Ken: Yeah, well thank you.


Section 31

Okay. Judy you had a question.

Judy: Well I’ve been thinking about what you said about the Chenrezi practice and you know interpreting it into like life situations. And I’ve been really just digesting it I guess. I did that practice that you were describing when I was much younger and just remember you know trying to do Tibetan and read the English at the same time, [Ken chuckles] do the visualization, do the mantra, and you know none of that quality—I mean actually it got boring after a while because there wasn’t that sort of essence in the belly to really get motivated by. And so I guess my question is when you were saying, you know, understanding is cheap, it feels like approaching it from that res…that angle does bring in a certain kind of understanding that doesn’t seem cheap but really grabs you to go further.

Ken: Yes, but I’m not calling that understanding, I’m calling that knowing. Just understanding how a practice works, what it does—this is cheap.

Judy: Okay.

Ken: And it doesn’t do anything. But when you, as you said, take okay what does compassion…what does awakened compassion mean in this situation? Now you’ve got to work. You know, because you’ve got stuff pulling you in this way, and stuff pulling you in this way, and stuff pulling in that way all over the place. And so you’ve got to work, and you end up forming different relationships with all of that internal material and then actually translating that into action in the world. That changes things.

Judy: It’s very alive.

Ken: Yeah.

Judy: It’s not a theory of any kind or even, you know, a set of {a,b,c}.

Ken: No. No and there’s no formula because you give two people the same situation, but because they’re two different people, awakened compassion is going to look different in those two situations.
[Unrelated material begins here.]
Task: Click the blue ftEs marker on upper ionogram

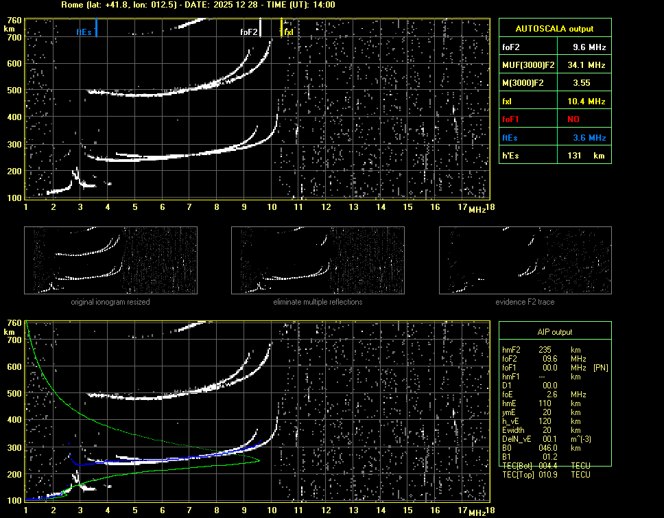Action: click(96, 28)
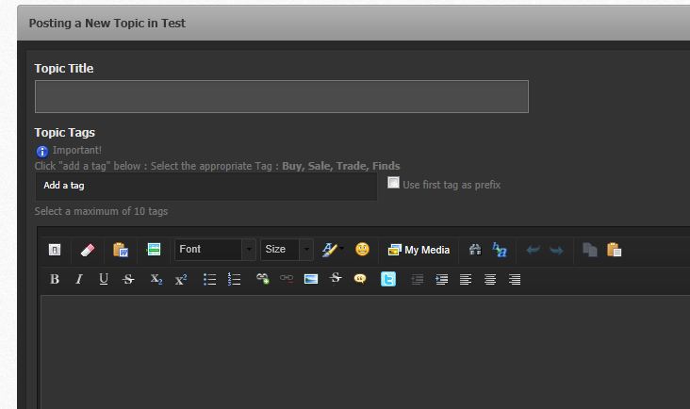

Judy: I’m going to sit on that one longer. I have another question though also. At the end where it says Continually pray to your guru, is that sort of a referring of just getting to a point where you’re just in a sense connecting with the guru all the time or is that referring to something very specific?
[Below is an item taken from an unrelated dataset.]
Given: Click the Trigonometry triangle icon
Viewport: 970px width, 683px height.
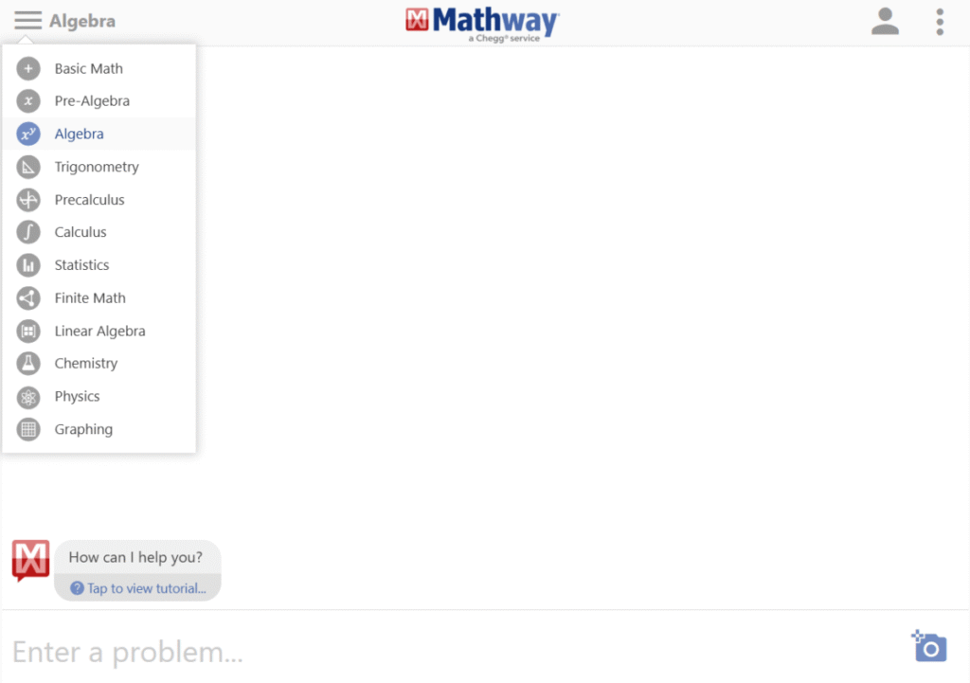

Ken: Both. There are different forms of prayer, and one form is as you’ll find a couple of examples on bottom of page 22, top of page 23 are two forms of prayer. The first one’s used in the Shangpa tradition, the second one’s used in the Kagyu tradition. And these are actual prayers. And you can shorten it down to the Tibetan expression lama chenno, which basically means guru think of me. And there are people who just recite that—that’s their prayer—virtually becomes a mantra.

And then there’s another form of prayer, and these aren’t mutually exclusive at all, in which you continually feel the presence of your teacher in your life. That can be cultivated in a number of different ways. One of the traditional ways is to imagine the guru on your head—that goes way back to India. Another is to imagine the guru in your heart. And it’s a practice. And you do this, or you just have that sense of your teacher’s presence in your life, and you’re very deliberately cultivating that. And you can say well this is artificial and contrived, etc., etc. That’s all true, but when you put this kind of energy into it, you’re changing your internal environment.

You’re introducing this element and you’re actually changing what you’re working with…what’s going on in your experience. And when that becomes sufficiently deeply embedded, it starts translating into a different way of experiencing the world. So, and these are methods and they do produce results.

Does that help?

Judy: Thank you.

Ken: Okay.


Section 32

Let’s stop here and we have time for a short meditation and we’ll return to Ever-present Good tomorrow evening but I want to touch base with you periodically on your questions.